Green Steel Economics

Comparing the Economics of Green H2-DRI and Traditional Steelmaking Around the World

Ali Hasanbeigi, PhD (Lead Author) - Global Efficiency Intelligence, United States

Cecilia Springer, PhD - Global Efficiency Intelligence, United States

Bonnie Zuo - TransitionAsia, Hong Kong

Alastair Jackson - TransitionAsia, Norway

Daseul Kim - Solutions for Our Climate (SFOC), South Korea

Esther Haerim Heo - Solutions for Our Climate (SFOC), South Korea

The global steel industry accounted for over 7% of global greenhouse gas (GHG) emissions and over 11% of global CO2 emissions. The urgency to align with the Paris Climate Agreement’s targets necessitates substantial CO2 reductions in this sector by 2050, with considerable near-term actions. The Hydrogen Direct Reduced Iron (H2-DRI) process utilizing green hydrogen made with renewable/no-carbon electricity promises significant emission reductions and a transition to greener steel production in the sector.

The adoption of green H2-DRI-EAF steelmaking involves financial considerations varying by country, influenced by hydrogen costs and carbon pricing mechanisms. The study assesses the costs of green H2-DRI-EAF steelmaking compared to traditional Blast Furnace-Basic Oxygen Furnace (BF-BOF) and Natural Gas Direct Reduced Iron-Electric Arc Furnace (NG-DRI-EAF) routes across seven major steel-producing countries, including the U.S., EU, China, Japan, South Korea, Brazil, and Australia. It utilizes a detailed financial model to calculate the levelized cost of steel (LCOS) using expenses such as capital investments, raw materials, labor, and energy costs, adjusting for varying levels of hydrogen use. The key questions answered by this report are: 1) How much is the green steel premium per ton of steel in each country? 2) How much is the green steel premium per unit of final product (car, building, ship) in each country? 3) How different H2 prices and carbon pricing can influence the green steel premium in each country?

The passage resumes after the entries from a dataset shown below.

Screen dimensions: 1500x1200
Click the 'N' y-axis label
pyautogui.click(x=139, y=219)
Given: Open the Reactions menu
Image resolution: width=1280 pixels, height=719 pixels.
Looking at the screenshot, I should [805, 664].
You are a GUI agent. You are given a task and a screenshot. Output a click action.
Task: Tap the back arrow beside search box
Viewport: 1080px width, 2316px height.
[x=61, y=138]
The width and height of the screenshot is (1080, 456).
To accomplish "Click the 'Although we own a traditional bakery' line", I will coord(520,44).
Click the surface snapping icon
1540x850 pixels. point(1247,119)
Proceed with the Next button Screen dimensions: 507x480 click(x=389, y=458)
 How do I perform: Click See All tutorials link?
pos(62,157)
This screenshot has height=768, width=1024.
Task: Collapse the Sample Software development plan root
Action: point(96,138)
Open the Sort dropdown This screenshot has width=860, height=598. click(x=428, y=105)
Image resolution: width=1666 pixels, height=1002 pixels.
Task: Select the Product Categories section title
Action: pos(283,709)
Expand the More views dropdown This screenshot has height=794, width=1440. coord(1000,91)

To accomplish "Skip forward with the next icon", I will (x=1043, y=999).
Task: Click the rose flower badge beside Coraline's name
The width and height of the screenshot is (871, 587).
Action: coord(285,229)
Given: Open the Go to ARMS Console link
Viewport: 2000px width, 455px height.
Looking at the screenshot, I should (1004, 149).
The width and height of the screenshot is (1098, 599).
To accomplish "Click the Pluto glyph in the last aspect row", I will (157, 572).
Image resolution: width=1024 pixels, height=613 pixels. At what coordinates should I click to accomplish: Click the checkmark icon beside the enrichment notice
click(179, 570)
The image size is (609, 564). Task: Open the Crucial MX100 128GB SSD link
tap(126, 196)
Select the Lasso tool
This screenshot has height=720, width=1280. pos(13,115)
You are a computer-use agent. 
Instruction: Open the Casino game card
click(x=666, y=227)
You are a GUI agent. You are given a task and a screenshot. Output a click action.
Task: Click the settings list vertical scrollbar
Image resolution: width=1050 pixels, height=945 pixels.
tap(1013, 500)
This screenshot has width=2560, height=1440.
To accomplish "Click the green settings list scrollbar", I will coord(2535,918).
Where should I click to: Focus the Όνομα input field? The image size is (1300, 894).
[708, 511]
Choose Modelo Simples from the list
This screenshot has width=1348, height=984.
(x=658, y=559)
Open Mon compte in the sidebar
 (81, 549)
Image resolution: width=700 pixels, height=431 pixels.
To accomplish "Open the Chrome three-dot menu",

Green Steel Premium Results

This shift to green H2-DRI is initially more costly and results in a so-called "green premium". Figure 1 illustrates the green steel premium comparison across various countries, showing the cost of steel production using both traditional and green H2-DRI-EAF steelmaking routes at different H2 price points. For example, with H2 priced at $1.0/kg, the LCOS for the green H2-DRI-EAF route is lower than that of conventional steelmaking routes, providing a compelling economic case for its adoption without relying on subsidies or carbon pricing strategies.

The cost of producing green H2 is currently higher than natural gas but is expected to significantly decrease as early as 2030. The Levelized cost of H2 (LCOH) in 2030 is forecasted to be in a range that makes green H2-DRI-EAF be cost-competitive with NG-DRI-EAF in many countries at H2 prices below $2/kg H2. At these H2 prices, the green H2-DRI-EAF nears parity with greenfield BF-BOF steelmaking cost.

Figure 2 shows the green steel premium in China across varying H2 prices and carbon pricing scenarios. At $0 CO2 price, the cost for green H2-DRI-EAF steelmaking is the highest, requiring H2 prices to drop to about $2/kg to be competitive with NG-DRI-EAF methods. Introducing a carbon price shifts this dynamic significantly. With a $15/ton CO2 price, green H2-DRI-EAF at $1.5/kg H2 undercuts the BF-BOF cost ($539/ton). As the carbon price rises to $30 and $50 per ton, green H2-DRI-EAF becomes increasingly competitive, achieving cost parity with BF-BOF at higher H2 prices. The graph shows that at a CO2 price of $30, the LCOS aligns with BF-BOF when H2 is priced below $2.2/kg, and it becomes even more competitive at higher carbon prices of $50, reaching cost parity at H2 prices just over $2.8/kg. This trend indicates a strong influence of carbon pricing on the economic feasibility of adopting green H2-DRI-EAF steel production. Similar results were observed regarding the impact of carbon pricing in other countries.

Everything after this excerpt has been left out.